## [MATERIAL PROVIDED]
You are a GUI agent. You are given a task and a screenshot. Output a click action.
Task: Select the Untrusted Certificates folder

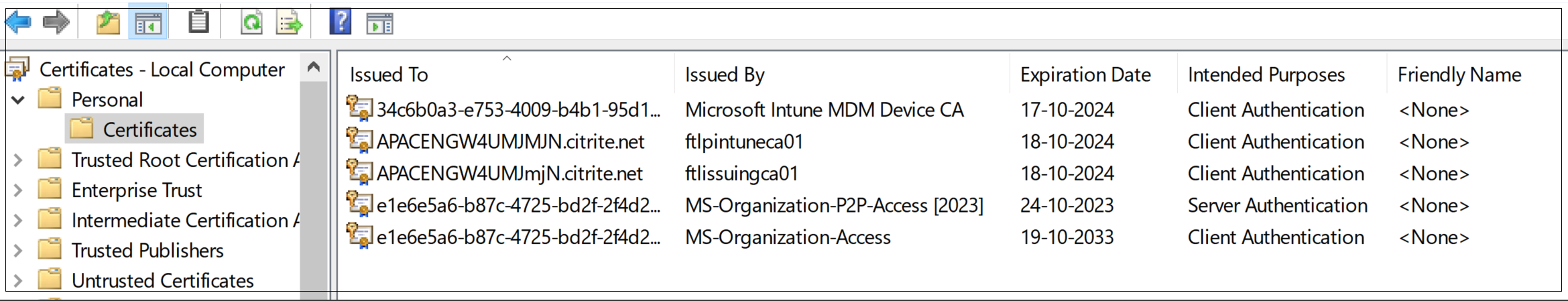[162, 280]
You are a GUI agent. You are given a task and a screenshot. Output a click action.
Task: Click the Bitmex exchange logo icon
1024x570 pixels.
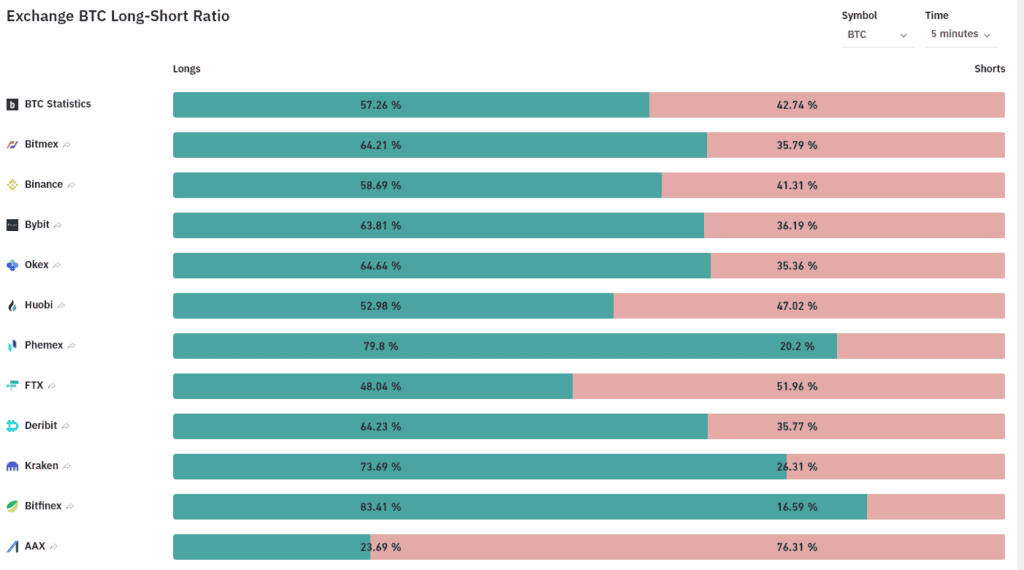(x=12, y=144)
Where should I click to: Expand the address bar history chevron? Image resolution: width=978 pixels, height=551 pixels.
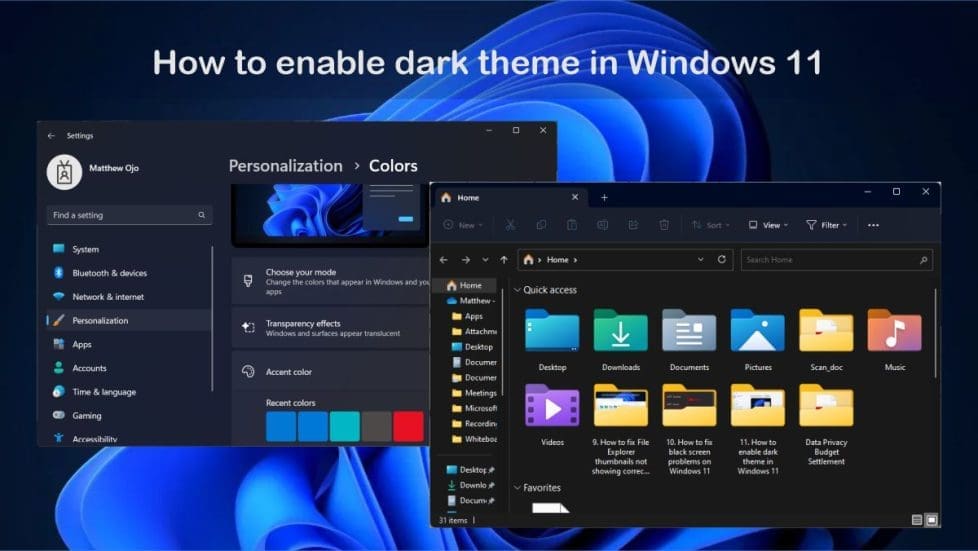pyautogui.click(x=700, y=260)
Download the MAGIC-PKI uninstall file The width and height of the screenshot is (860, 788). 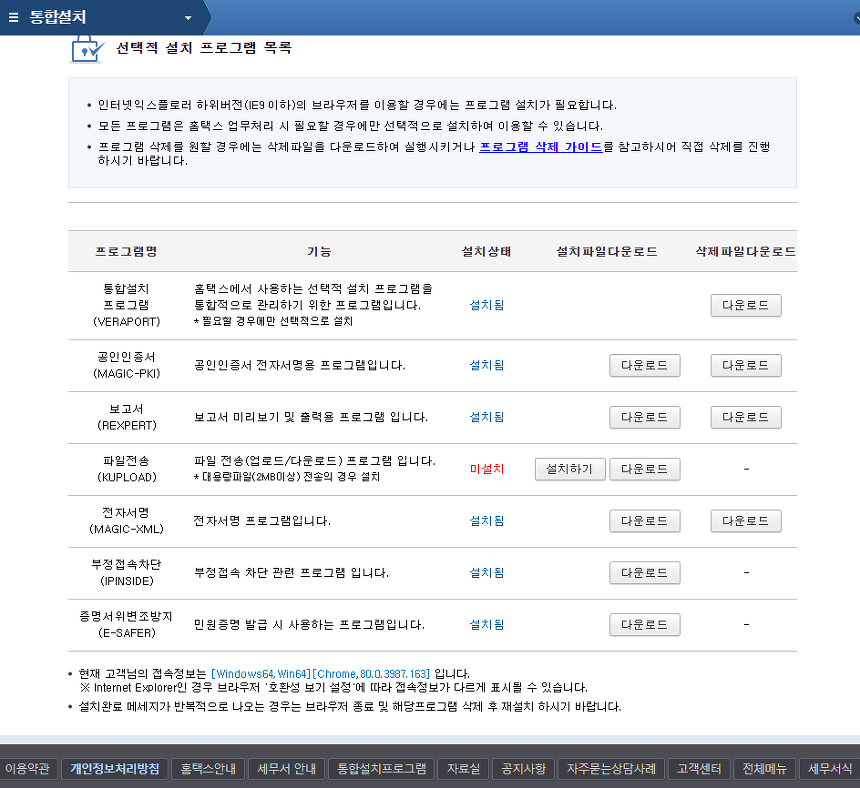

## [WORK REQUEST]
From the line containing "Task: Click the Bitmex exchange logo icon" through the last line of the records, both included, output those lines exactly and nothing else; skip the pictures.

## [REPLY TO THE TASK]
Task: Click the Bitmex exchange logo icon
1024x570 pixels.
(x=12, y=144)
Where should I click to: Expand the address bar history chevron? Image resolution: width=978 pixels, height=551 pixels.
pyautogui.click(x=700, y=260)
Download the MAGIC-PKI uninstall file The width and height of the screenshot is (860, 788). 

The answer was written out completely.